While the effect of dasatinib on MDSC is currently unknown, multiple preclinical and clinical studies suggest that sunitinib decreases immune suppressing MDSC and Treg in solid tumors via mechanisms involving c-kit, Stat3 and possibly VEGF inhibition [12, 23, 59, 60]. Further sunitinib promoted maturation of CD1c dendritic cells, an effect not seen in patients treated with cediranib, a VEGF receptor tyrosine kinase inhibitor [61, 62]. Interestingly, sunitinib only partly reversed VEGF-mediated inhibition of dendritic cell maturation [63]. Taken together, these data suggest that sunitinib modulates immune cells through a VEGF-independent mechanism that involves c-kit inhibition. Although the clinical significance of these effects is not completely characterized, the potent inhibitory effect of sunitinib on MDSC and Treg suggests a potential role of bone marrow derived cells in achieving tumor control. Sunitinib offers significant promise to overcome immune suppression associated with advanced solid tumors. Preclinical and clinical research with the goal of rationally exploiting the immune modulatory effects of sunitinib and other multitargeted tyrosine kinase inhibitors promises to be a fruitful avenue of investigation in the coming years.

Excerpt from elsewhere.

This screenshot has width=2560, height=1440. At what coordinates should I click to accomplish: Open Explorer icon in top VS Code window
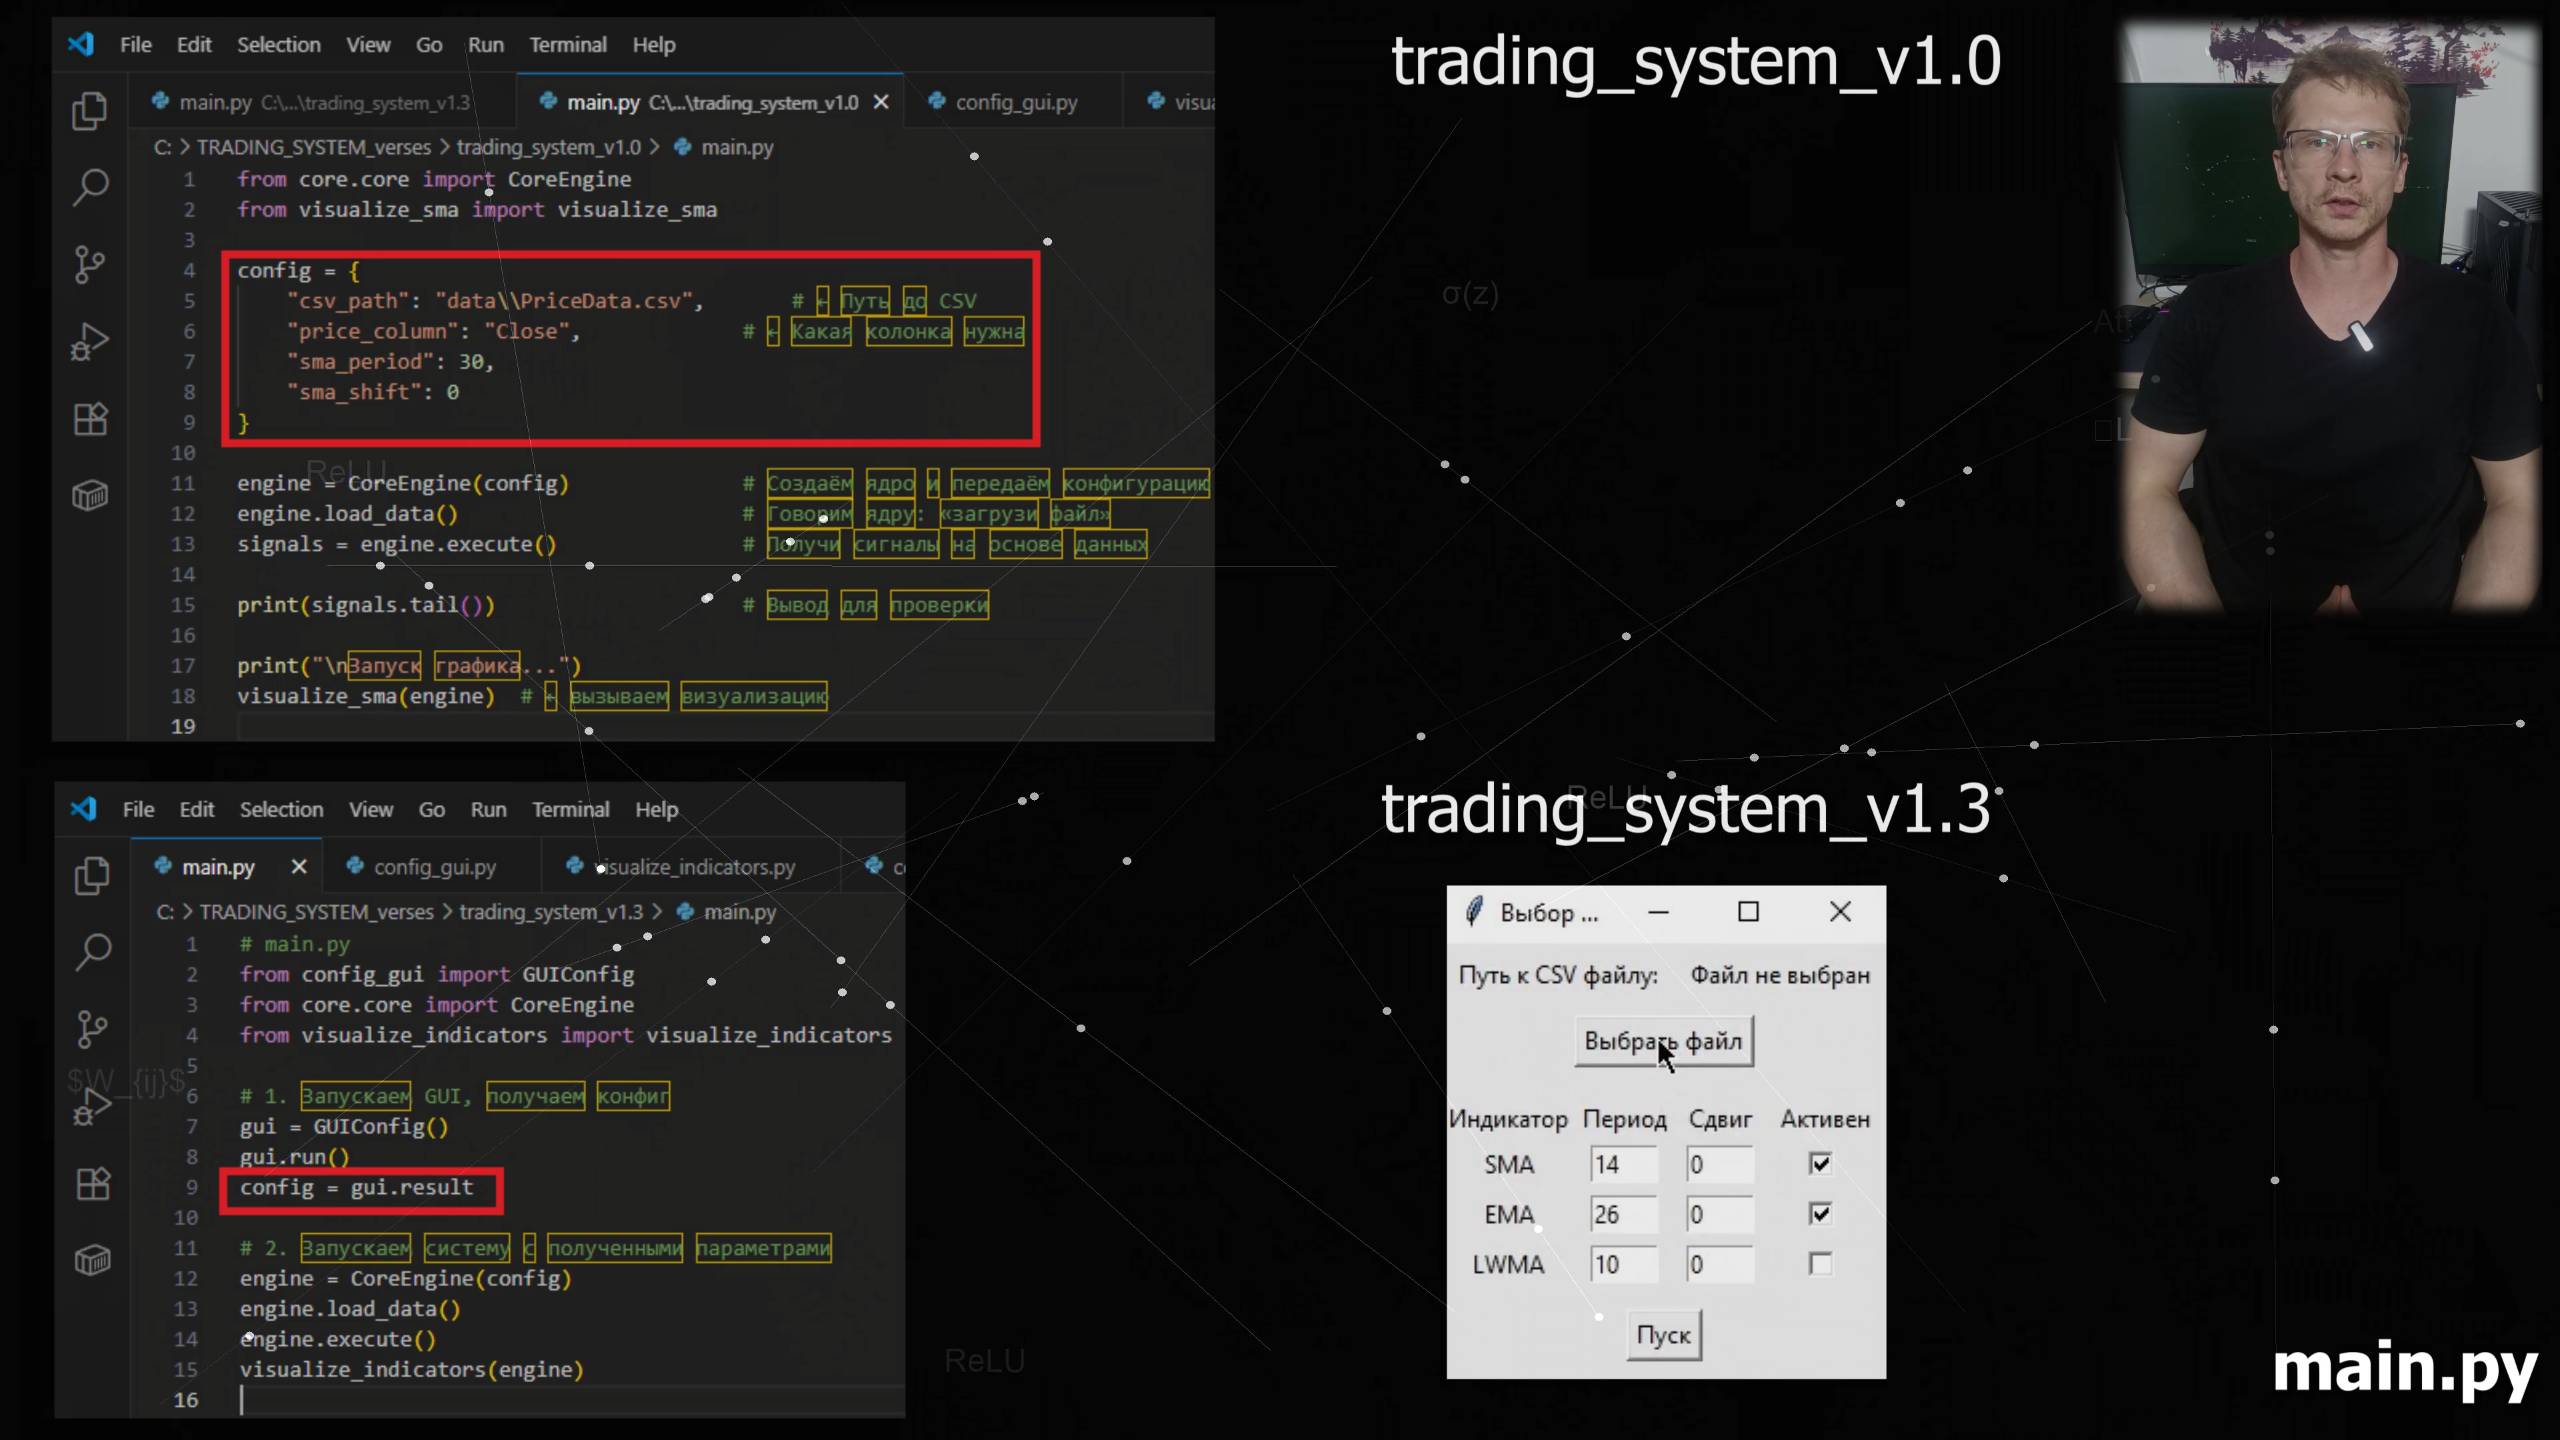[90, 111]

8.2. Inhibition of VEGF signaling

The efficacy of various strategies to inhibit VEGF signaling (bevacizumab, sorafenib, VEGF-trap) on MDSC remains incompletely understood. Most published data suggests that sorafenib has immune suppressing function [64-68]. For instance, sorafenib inhibits CD8+ T cell-mediated immune response and dendritic cell function via a MAPK-independent mechanism [65, 67]. However, in addition to inhibiting CD4+ and CD8+ T cells, sorafenib also inhibits immunosuppressive Treg [66, 68]. While VEGF-trap had no effect on MDSC in a cohort of patients with advanced solid tumors, bevacizumab decreased MDSC in patients with renal cell carcinoma [69, 70]. Currently, it is unknown whether strategies targeting both c-kit and VEGF are more effective than either alone.

9. Future directions: Alternative approaches to combination therapy?

There is significant interest in harnessing the immune system for the rejection of established tumors bearing tumor antigens. While specific therapeutic cancer vaccines are an active area of development, there is great potential for exploiting the immune modulating effects of existing cancer therapies. For instance, the effect of combined inhibition of c-kit and VEGF via sunitinib appears to reverse MDSC-mediated immune suppression. Whether this biologic effect translates into improved cancer control, with or without focal radiation and/or immune therapy, will be rigorously tested in future studies.

Acknowledgments

This work was supported by funding from Pfizer (IIR 2005-1082, to J.K.), DOD Physician Research Training Program (PC041206, to J.K.), William Harris Research Fellowship (J.K.), Katz Foundation Research Grant (J.K.) and the National Cancer Institute (R01 CA127483 and R01 CA109322, to S.-H.C.).

Biography

Vitae: Dr. Johnny Kao is an Assistant Professor of Radiation Oncology and Director of Head and Neck Oncology Clinical Research at the Mount Sinai School of Medicine. Dr. Kao has a strong interest in developing novel strategies to enhance the efficacy of radiation therapy for patients with locally advanced head and neck cancer and oligometastases. Dr. Kao also has a strong interest in exploring the potential interaction between conformal radiation therapy and anti-tumor immunity.